I am trying to speed up a process I have been doing for a long time. I currently download all the files. Then I convert them all to CSV. Then I use bokeh to create an interactive chart for looking at the data. I would like to as soon as the first file downloads, start converting it to CSV while still downloading files. Then after the CSV is created immediately start creating the interactive chart while still downloading files and creating new CSVs.
Is this possible in python?
The data files range from 100-500mb each and there are generally about 40 to process daily. This process generally takes about 15min to complete and if this new process could cut it by third that would help greatly.
I not sure if multiprocessing/mutli-threading or async/await would help.
You need to use Pipelines (this blog helps you to understand whats pipeline).
First of all use some library like queue
, where you need to set up separate queues for each processing stage. That allows files to flow through the pipeline as soon as they're ready.
Then you can use from concurrent.futures import ThreadPoolExecutor
, this is ideal for I/O tasks cause it allows the program to continue processing while waiting for downloads or what are your program doing...
Also, in each stage you should have some worker threads that pull from input queue and push to the next stage queue.
So if you make everything right, soon as a file is downloaded, it's immediately available for conversion while other downloads continue. Same with converted files, they're immediately sent for chart creation.
It should looks like this:
class ProcessingPipeline:
def __init__(self, urls, download_dir, csv_dir, chart_dir, max_workers):
self.urls = urls
self.download_dir = download_dir
self.csv_dir = csv_dir
self.chart_dir = chart_dir
self.max_workers = max_workers
self.download_queue = queue.Queue()
self.convert_queue = queue.Queue()
self.chart_queue = queue.Queue()
# Below should be your functions that processing the data
... ... ...
def run(self):
with ThreadPoolExecutor(max_workers=self.max_workers) as executor:
download_futures = [executor.submit(self.download_worker)
for _ in range(min(self.max_workers, len(self.urls)))]
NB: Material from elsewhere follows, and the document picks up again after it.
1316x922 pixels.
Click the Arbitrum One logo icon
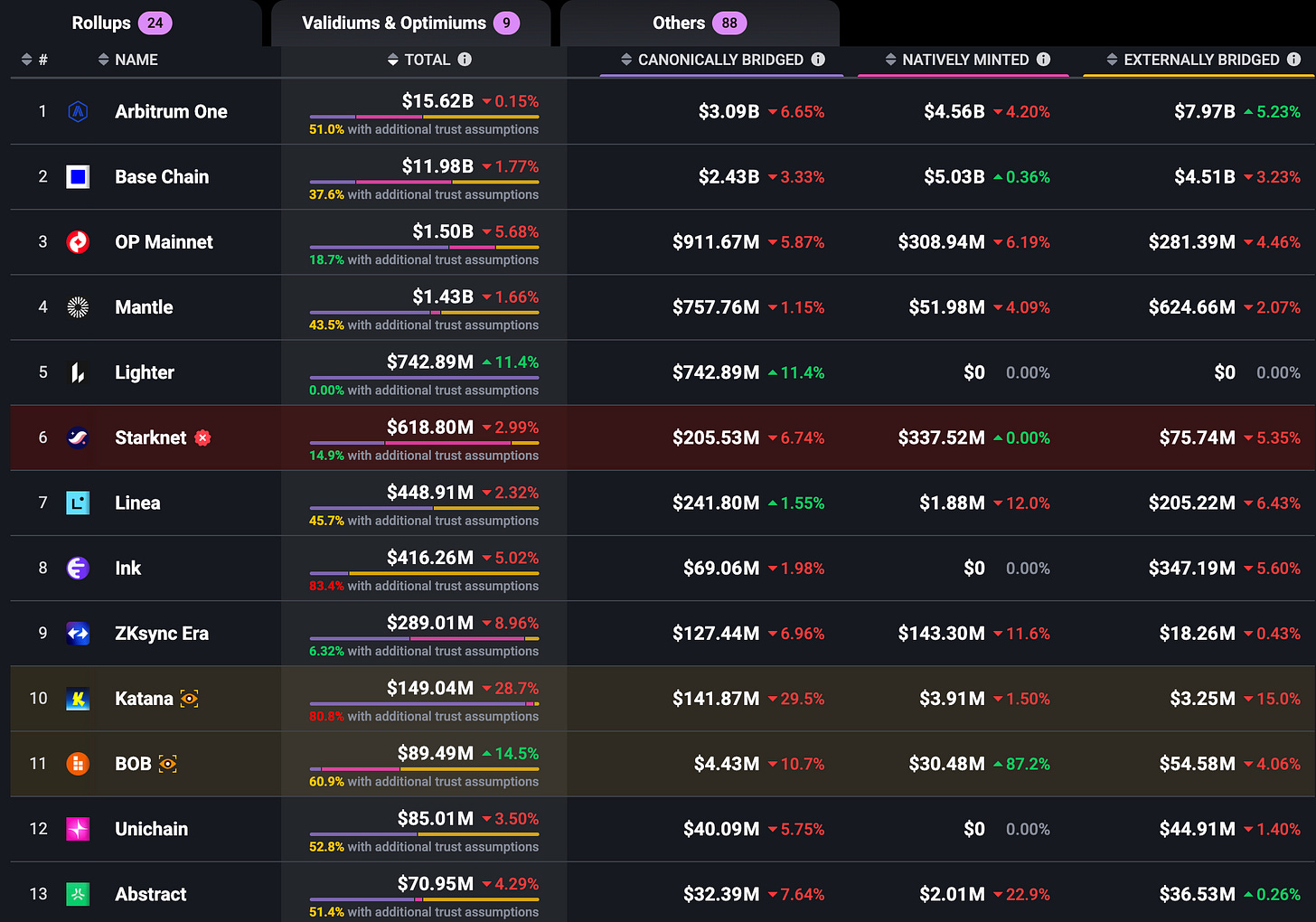(x=78, y=112)
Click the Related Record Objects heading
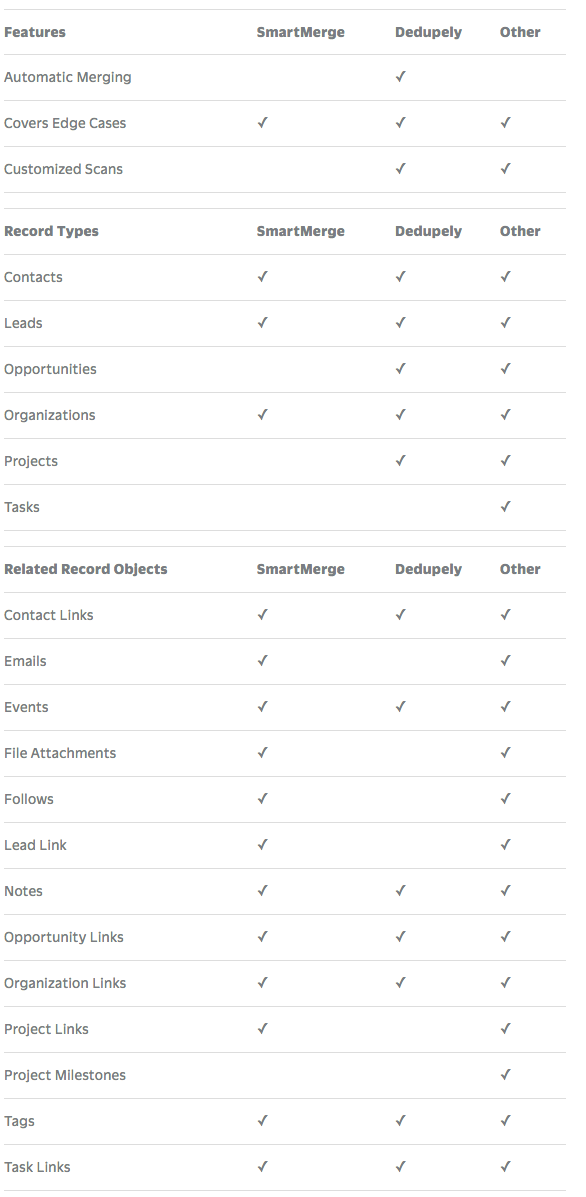The width and height of the screenshot is (586, 1197). point(85,569)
convert_futures = [executor.submit(self.convert_worker)
for _ in range(self.max_workers)]
chart_futures = [executor.submit(self.chart_worker)
for _ in range(self.max_workers)]
# waiting for prociding all queues
self.download_queue.join()
self.convert_queue.join()
self.chart_queue.join()
if __name__ == "__main__":
res = ProcessingPipeline(
urls="some_urls",
download_dir="your_data",
csv_dir="your_files",
chart_dir="your_charts",
max_workers=3
)
res.run()
Hoping, this helps